Swiss insurer Zurich Financial Services today reported a 10% rise in 2011 net profit to $3.8 billion (€2.9 billion) despite a year marked by natural catastrophes.
ZFS ended 2011 in the black although it suffered a 46% drop in fourth quarter net profit to $557m compared to $1 billion in the same period in 2010.
The insurer had previously described 2011 as the worst catastrophe year since 2005, when Hurricane Katrina devastated New Orleans. Earthquakes hit Japan and New Zealand, there was severe flooding in Thailand and hurricanes rolled into the US.
In its key general insurance division, gross premiums and policy fees rose 5% to $34.6 billion, the company said, but the unit's operating profit dropped 15% to $2.3 billion.

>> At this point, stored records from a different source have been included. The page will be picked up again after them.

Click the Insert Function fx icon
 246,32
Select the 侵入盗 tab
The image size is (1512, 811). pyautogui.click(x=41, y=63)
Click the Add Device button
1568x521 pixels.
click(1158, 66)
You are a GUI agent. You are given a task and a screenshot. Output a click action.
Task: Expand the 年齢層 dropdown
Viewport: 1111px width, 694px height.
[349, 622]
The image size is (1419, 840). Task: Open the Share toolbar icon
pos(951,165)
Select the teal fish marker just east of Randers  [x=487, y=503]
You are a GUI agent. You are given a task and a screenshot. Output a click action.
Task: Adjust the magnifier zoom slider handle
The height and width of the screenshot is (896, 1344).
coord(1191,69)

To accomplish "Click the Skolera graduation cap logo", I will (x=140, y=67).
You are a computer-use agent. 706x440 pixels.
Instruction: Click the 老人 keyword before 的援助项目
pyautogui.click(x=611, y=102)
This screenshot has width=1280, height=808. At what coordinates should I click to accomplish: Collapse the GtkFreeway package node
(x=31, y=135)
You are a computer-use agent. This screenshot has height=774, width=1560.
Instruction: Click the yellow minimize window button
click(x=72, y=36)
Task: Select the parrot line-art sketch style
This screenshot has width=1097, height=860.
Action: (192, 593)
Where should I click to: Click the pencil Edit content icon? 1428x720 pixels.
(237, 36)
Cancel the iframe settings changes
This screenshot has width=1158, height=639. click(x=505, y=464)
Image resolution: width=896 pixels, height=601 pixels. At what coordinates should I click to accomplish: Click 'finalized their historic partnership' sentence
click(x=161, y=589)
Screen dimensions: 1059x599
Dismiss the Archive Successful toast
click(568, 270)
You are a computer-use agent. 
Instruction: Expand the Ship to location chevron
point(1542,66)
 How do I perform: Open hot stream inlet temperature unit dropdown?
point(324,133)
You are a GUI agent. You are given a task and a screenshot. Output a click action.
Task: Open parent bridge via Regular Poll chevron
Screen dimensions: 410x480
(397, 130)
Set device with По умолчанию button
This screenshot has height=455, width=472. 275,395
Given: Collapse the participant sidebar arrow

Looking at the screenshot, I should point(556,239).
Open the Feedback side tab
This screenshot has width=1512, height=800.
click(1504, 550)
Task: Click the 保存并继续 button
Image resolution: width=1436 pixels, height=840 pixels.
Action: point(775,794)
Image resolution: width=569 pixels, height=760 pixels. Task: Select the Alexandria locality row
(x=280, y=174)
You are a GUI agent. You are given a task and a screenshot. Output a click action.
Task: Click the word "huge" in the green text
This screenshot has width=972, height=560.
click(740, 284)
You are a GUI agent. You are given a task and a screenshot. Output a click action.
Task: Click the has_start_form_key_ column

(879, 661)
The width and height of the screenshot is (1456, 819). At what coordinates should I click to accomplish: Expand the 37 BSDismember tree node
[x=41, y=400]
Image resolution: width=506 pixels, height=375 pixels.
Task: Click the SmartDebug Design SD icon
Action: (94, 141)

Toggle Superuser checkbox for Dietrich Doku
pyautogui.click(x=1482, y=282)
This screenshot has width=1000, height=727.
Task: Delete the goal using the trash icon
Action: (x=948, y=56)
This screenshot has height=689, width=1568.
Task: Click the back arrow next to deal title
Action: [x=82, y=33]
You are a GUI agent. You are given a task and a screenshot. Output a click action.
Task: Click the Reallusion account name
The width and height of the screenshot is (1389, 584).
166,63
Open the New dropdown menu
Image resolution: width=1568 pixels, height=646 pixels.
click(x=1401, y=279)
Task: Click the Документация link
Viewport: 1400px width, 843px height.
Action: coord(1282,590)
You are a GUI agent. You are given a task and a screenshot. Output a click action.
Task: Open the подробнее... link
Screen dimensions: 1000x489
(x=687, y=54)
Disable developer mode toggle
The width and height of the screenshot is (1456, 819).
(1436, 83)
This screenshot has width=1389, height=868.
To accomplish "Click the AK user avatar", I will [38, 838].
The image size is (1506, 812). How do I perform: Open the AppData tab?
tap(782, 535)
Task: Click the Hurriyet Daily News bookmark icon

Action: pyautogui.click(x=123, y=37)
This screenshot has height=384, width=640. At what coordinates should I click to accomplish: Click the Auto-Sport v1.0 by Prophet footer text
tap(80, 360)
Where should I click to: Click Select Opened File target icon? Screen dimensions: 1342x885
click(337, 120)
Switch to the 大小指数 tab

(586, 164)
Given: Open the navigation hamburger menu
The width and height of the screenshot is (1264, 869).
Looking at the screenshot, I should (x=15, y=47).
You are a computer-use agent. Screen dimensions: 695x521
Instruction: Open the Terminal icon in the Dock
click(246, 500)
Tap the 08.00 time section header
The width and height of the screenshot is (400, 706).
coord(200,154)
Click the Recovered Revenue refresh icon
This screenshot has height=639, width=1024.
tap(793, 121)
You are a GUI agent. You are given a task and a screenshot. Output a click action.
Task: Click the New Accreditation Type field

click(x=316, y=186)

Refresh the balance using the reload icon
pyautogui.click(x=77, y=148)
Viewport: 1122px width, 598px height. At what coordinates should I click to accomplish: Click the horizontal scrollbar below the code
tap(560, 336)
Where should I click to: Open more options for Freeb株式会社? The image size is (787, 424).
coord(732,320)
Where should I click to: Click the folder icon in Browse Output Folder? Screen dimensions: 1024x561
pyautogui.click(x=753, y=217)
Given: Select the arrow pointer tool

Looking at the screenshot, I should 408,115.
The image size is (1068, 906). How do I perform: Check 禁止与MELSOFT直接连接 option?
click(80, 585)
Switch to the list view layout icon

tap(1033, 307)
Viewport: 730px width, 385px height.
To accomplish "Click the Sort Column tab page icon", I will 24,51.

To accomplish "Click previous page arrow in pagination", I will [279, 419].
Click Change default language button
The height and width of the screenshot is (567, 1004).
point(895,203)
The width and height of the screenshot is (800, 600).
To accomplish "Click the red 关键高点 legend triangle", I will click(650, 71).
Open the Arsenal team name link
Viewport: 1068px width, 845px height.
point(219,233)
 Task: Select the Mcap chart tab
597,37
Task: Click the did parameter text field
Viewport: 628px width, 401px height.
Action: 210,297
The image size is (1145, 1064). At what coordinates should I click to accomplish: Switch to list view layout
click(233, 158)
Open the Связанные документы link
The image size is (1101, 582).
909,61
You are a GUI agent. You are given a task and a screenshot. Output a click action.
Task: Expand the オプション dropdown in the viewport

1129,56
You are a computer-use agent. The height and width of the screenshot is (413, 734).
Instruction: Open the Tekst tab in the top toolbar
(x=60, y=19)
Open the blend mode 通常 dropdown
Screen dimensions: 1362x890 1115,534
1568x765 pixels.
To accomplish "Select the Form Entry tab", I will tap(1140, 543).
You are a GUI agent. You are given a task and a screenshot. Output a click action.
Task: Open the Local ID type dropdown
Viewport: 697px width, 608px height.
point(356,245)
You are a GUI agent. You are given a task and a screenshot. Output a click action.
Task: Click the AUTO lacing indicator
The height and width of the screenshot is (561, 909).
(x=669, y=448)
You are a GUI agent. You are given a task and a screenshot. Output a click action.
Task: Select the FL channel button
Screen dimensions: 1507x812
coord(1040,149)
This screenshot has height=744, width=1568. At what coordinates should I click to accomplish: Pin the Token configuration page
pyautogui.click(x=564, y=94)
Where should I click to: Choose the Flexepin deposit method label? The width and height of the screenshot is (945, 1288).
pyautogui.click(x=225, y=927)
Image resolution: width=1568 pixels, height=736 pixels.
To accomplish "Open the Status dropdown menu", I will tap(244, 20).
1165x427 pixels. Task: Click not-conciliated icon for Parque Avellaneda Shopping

"The sustained focus on profitability has continued to produce strong improvements in the underlying loss ratio but these improvements were more than offset by the exceptional frequency and overall severity of catastrophe and significant weather-related events loss events," ZFS said.
Chief executive Martin Senn said the company had delivered good results, highlighting acquisitions in Latin America and Malaysia where the economic growth outlook "remains positive."
The board will propose an unchanged dividend of 17 Swiss francs per share next month, along with a name change to Zurich Insurance Group.